Bastos, the Angolan fund and Mauritius

Port Louis, Mauritius – December 12, 2015: Port Louis cityscape, Mauritius. The city is the country’s economic, cultural, political centre and most populous city.

The Angolan sovereign wealth fund, Fundo Soberano de Angola, or FSDEA, manages $5 billion on behalf of Angola.

And there are concerns about how it is managed.

Its chairman, José Filomeno dos Santos, was appointed by his father, then president of Angola, José Eduardo dos Santos.

dos Santos led the country from 1979 until last year.

The younger Dos Santos’ appointment of  Jean Claude Bastos, a personal friend, to manage the fund.

The fund included billions of dollars set aside for investment in Africa.

It would use companies in Mauritius to shift part of the funds and that drew the attention of journalists.

The Appleby records show that the law firm did its own research on its new client.

An Appleby employee highlighted the “close personal” friendship between Bastos and José Filomeno dos Santos dos Santos.

Appleby’s customer-screening process also flagged media accounts of Bastos’ past legal problems in Switzerland.

Records show that Appleby’s Mauritius office had classified Bastos as a “risky client ” but moved forward with its new business.

The first step was getting a coveted Mauritius business license.

Appleby’s Mauritius office told regulators that it had “made all reasonable enquiries” into Bastos.

It also supported Quantum Global and their plans to manage the Angolan money.

The application form also showed Bastos had paid a $5,390 fine after a Swiss court convicted him in 2011.

Bastos’ lawyer, however, failed to mention that the Swiss court had also imposed a suspended fine of nearly $188,646.
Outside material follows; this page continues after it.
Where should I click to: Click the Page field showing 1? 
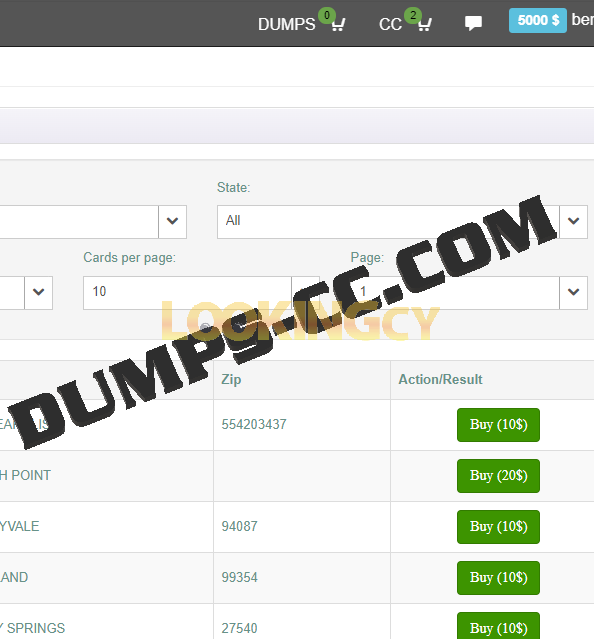click(455, 293)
The application form also didn’t mention that the Swiss court also found Bastos guilty of withdrawals without authorization.

Bastos reckons the suspended fine but says the larger of the two fines did not have to be paid.

Bastos said the suspended fine and convictions have since been expunged from Switzerland’s register of convictions.

“The authorities were informed correctly,” Bastos said.

In an email sent to Appleby’s Mauritius employees to remind them of the sensitivity of their new client, Quantum Global’s lawyer wrote – in boldface type:

“Information on Red Sahara Ltd. (renamed QG Investments Ltd.), was “highly confidential.

“That is to say, please do not share any information.”

Later it was found the company which would receive tens of millions of dollars in dividends, was owned by Bastos.

The information

The Angola fund once paid $20 million for shares in a company incorporated in the British Virgin Islands, Capoinvest, which was helping to finance the development of a major port in northern Angola.

In its 2014 annual report, Angola’s sovereign wealth fund twice mentions Capoinvest, which also owns the Angolan company that is developing the port.

There is no mention, however, of the additional offshore companies that own Capoinvest. Appleby’s files reveal it is owned by a chain of three companies incorporated in the British Virgin Islands and two more in the Seychelles, in the Indian Ocean, all of them ultimately owned by Bastos.

In his statement, Bastos said Quantum Global complies “in all countries with legal, tax and regulatory standards.”

He said, “I have routinely disclosed my shareholding in Capoinvest.”

Mauritius also provided a low-tax haven for substantial fees the Angolan fund paid Bastos’ operation.

The financial statements of QG Investments Africa Management Ltd., Bastos’ Mauritius company, show $63.2 million in management fees throughout 2015, of which $21.9 million is to a Quantum Global company in Switzerland.

“The fees seem extraordinarily high,” said Andrew Bauer, a sovereign wealth fund expert who reviewed the fee payments.

Records show one Bastos-owned company paying dividends to another.

In 2014 and 2015, QG Investments Africa Management paid $41 million in dividends to his QG Investments, based in the British Virgin Islands.

Quantum Global’s advisory fees is “according to standard industry practices, all of which have been and continue to be fully disclosed.”, says Bastos.

He said that “as any other shareholder, I am earning dividends out of the distributions of my companies.” He said his ownership of QG Investments Africa Management is tax-efficient.

Bastos declined to comment on “confidential business matters” that led him to approach Appleby offices in Jersey and the Isle of Man.

Bastos said Quantum Global chose Mauritius because of its low taxes, “excellent infrastructure, relaxed reforms” and advantageous tax treaties, known as “double taxation agreements,” with most African countries.